Terdapat dua pola musim di perairan Palabuhanratu yang berpengaruh terhadap aktivitas penangkapan ikan, yaitu musim timur yang berlangsung dari bulan Juni hingga September dan musim barat yang berlangsung dari bulan Desember hingga Februari. Kondisi perairan pada musim timur relatif tenang, angin serta gelombang tidak begitu besar sehingga aktivitas penangkapan ikan cukup tinggi pada musim ini. Periode ini berlangsung pada musim kemarau. Hal yang sebaliknya terjadi pada musim barat. Pada musim ini, angin dan gelombang laut cukup tinggi sehingga menyulitkan nelayan untuk melaut. Pada musim barat umumnya aktivitas penangkapan ikan akan menurun.

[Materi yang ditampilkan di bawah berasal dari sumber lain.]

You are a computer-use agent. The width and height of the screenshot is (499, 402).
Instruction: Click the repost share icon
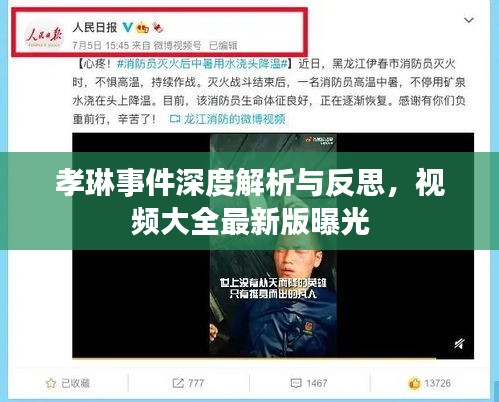point(178,383)
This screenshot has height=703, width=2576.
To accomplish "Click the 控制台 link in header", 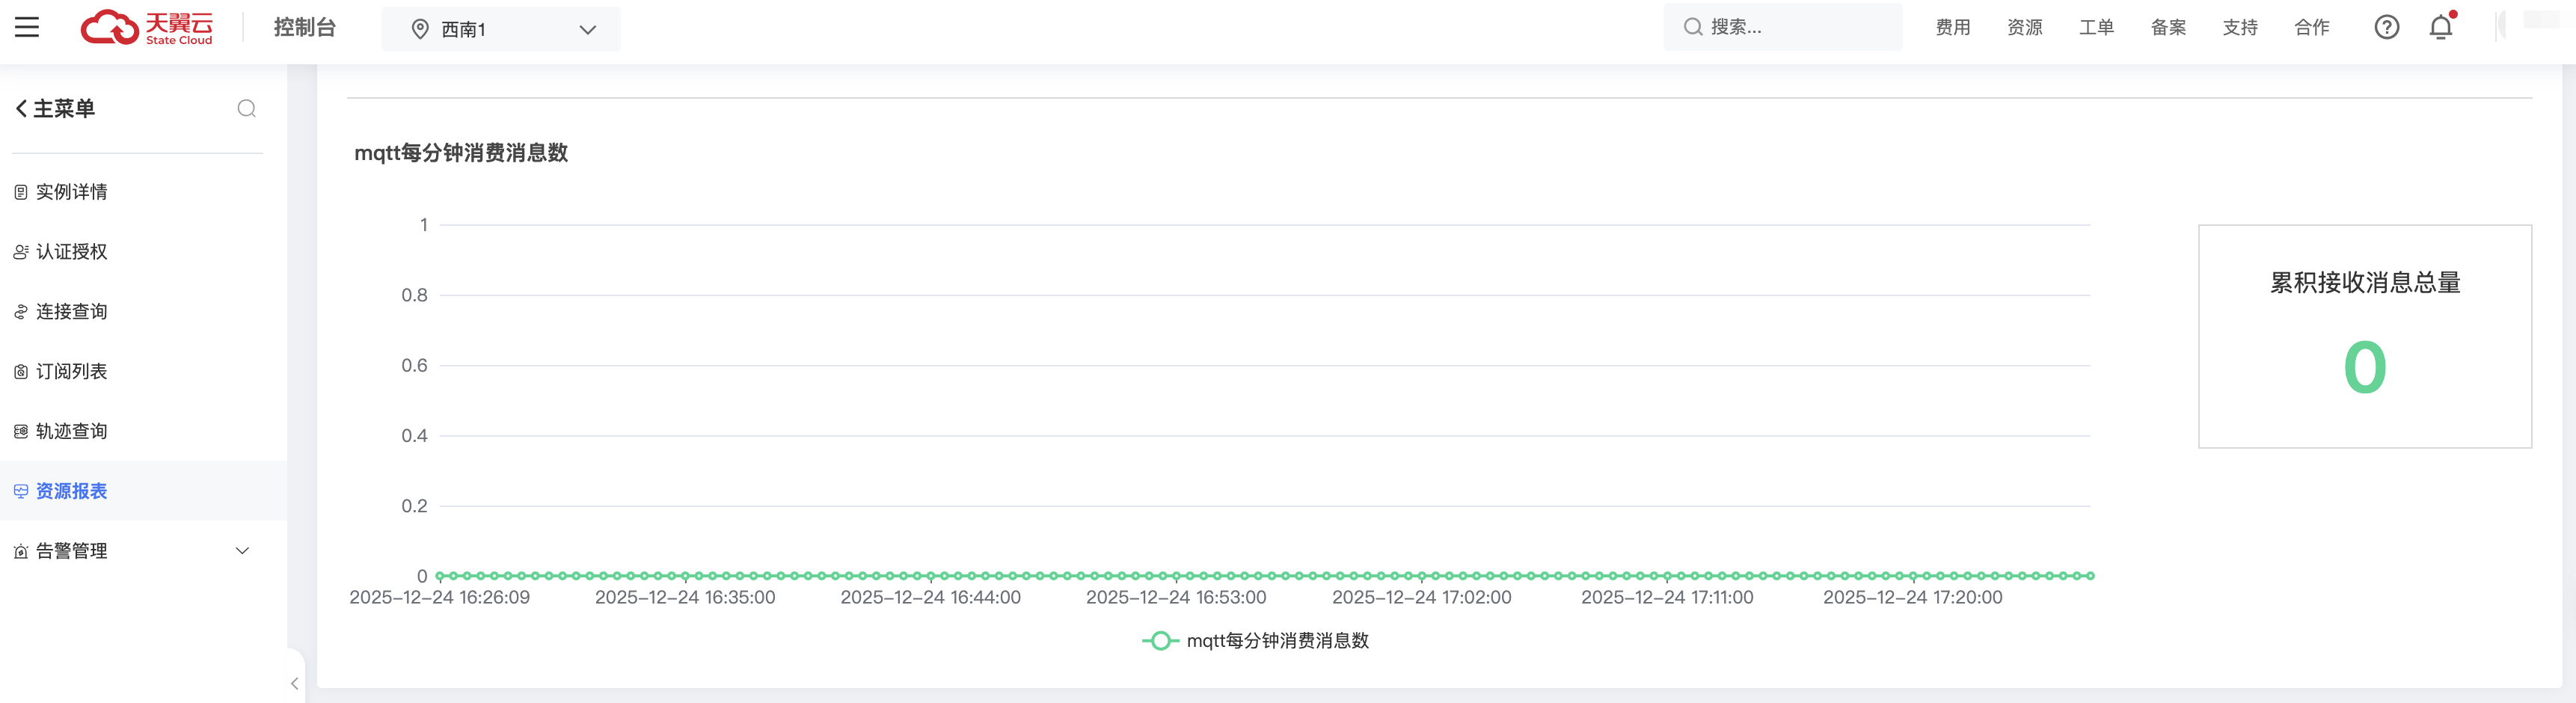I will [x=304, y=27].
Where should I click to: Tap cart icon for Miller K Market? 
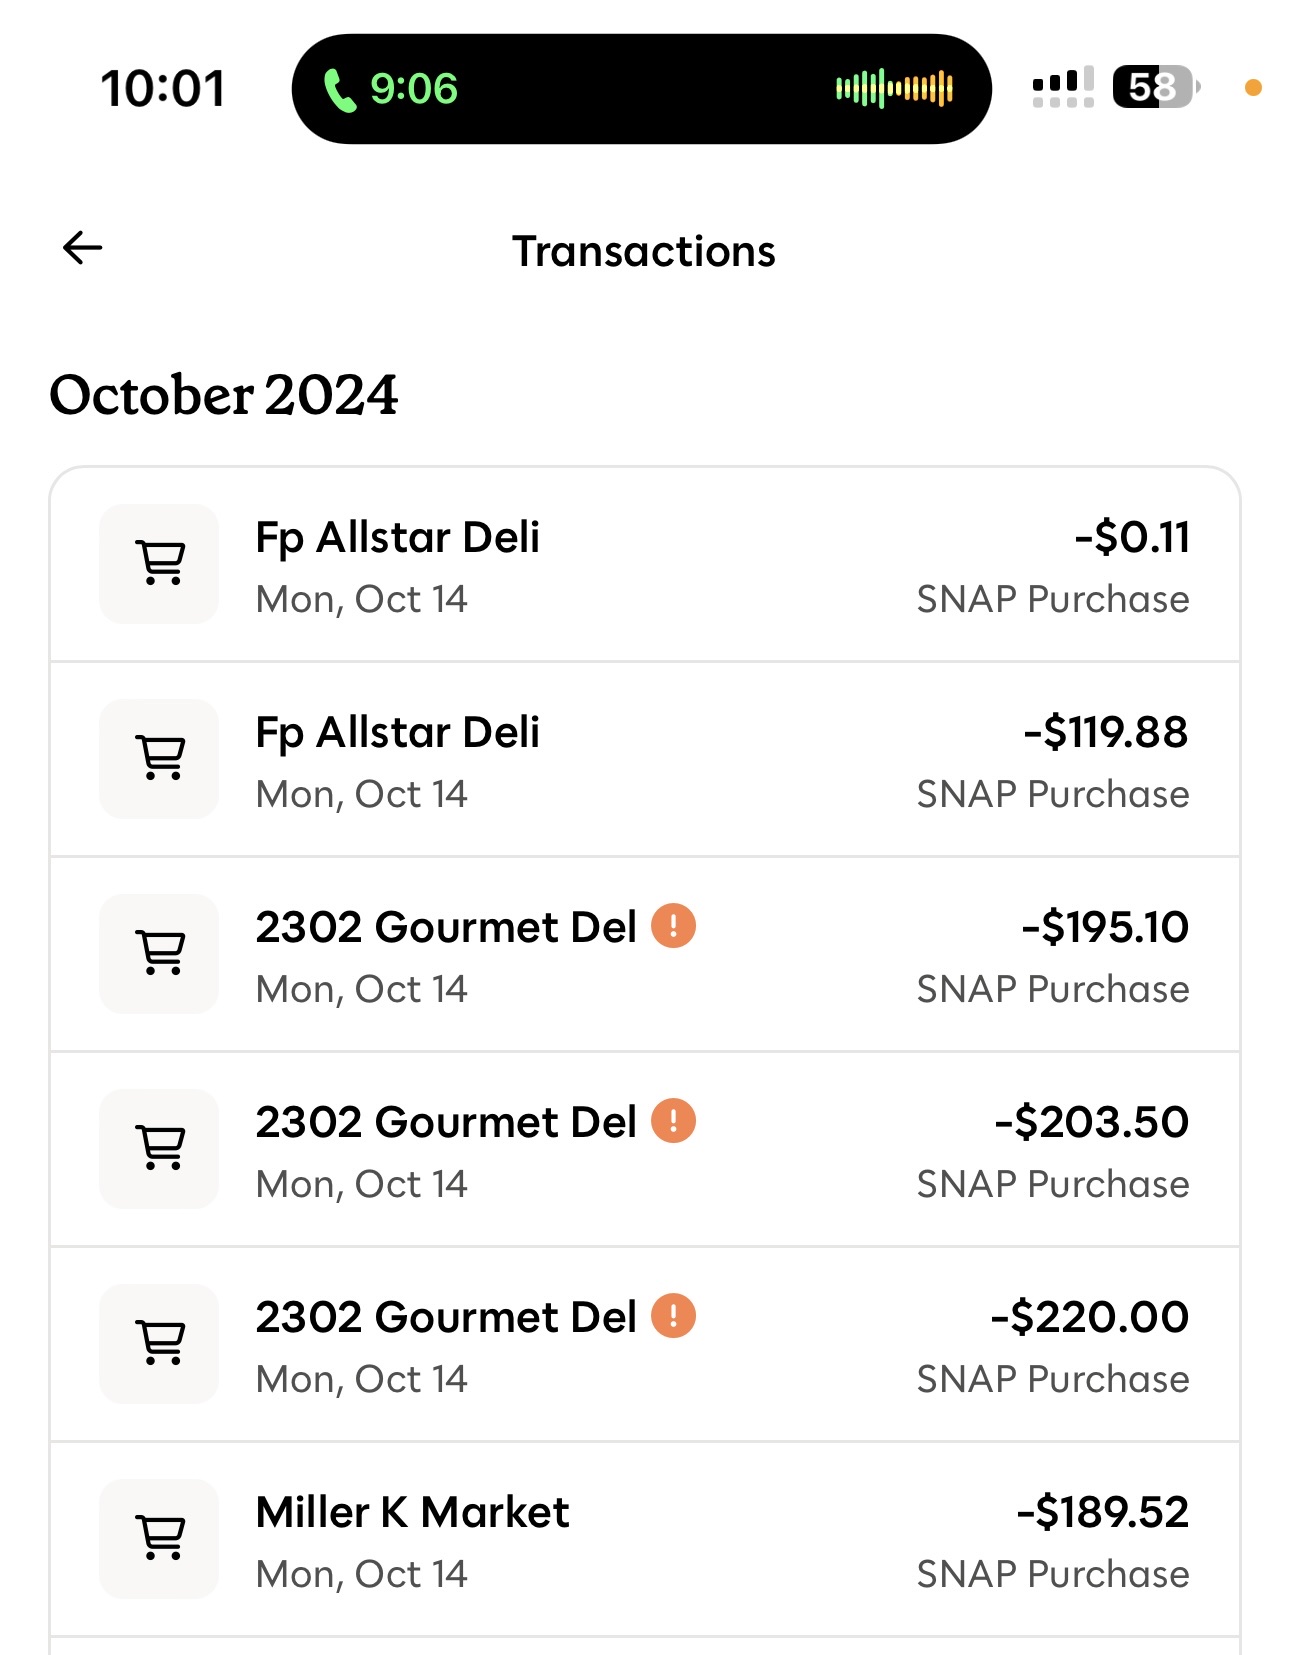(159, 1538)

Diantara kedua musim tersebut terdapat musim peralihan pertama yaitu antara bulan Maret sampai Mei dan musim peralihan kedua yang berlangsung antara bulan Oktober sampai November.

Penduduk sekitar Palabuhanratu sebagian besar berprofesi sebagai nelayan tradisional yang menggunakan pancing, jaring apus, dan payang sebagai alat tangkap utama. Hasil tangkapan utamanya antara lain ikan layur (Trichiurus sp.), ikan tembang (Sardinella fimbriata), dan ikan tongkol (Euthynnus sp.).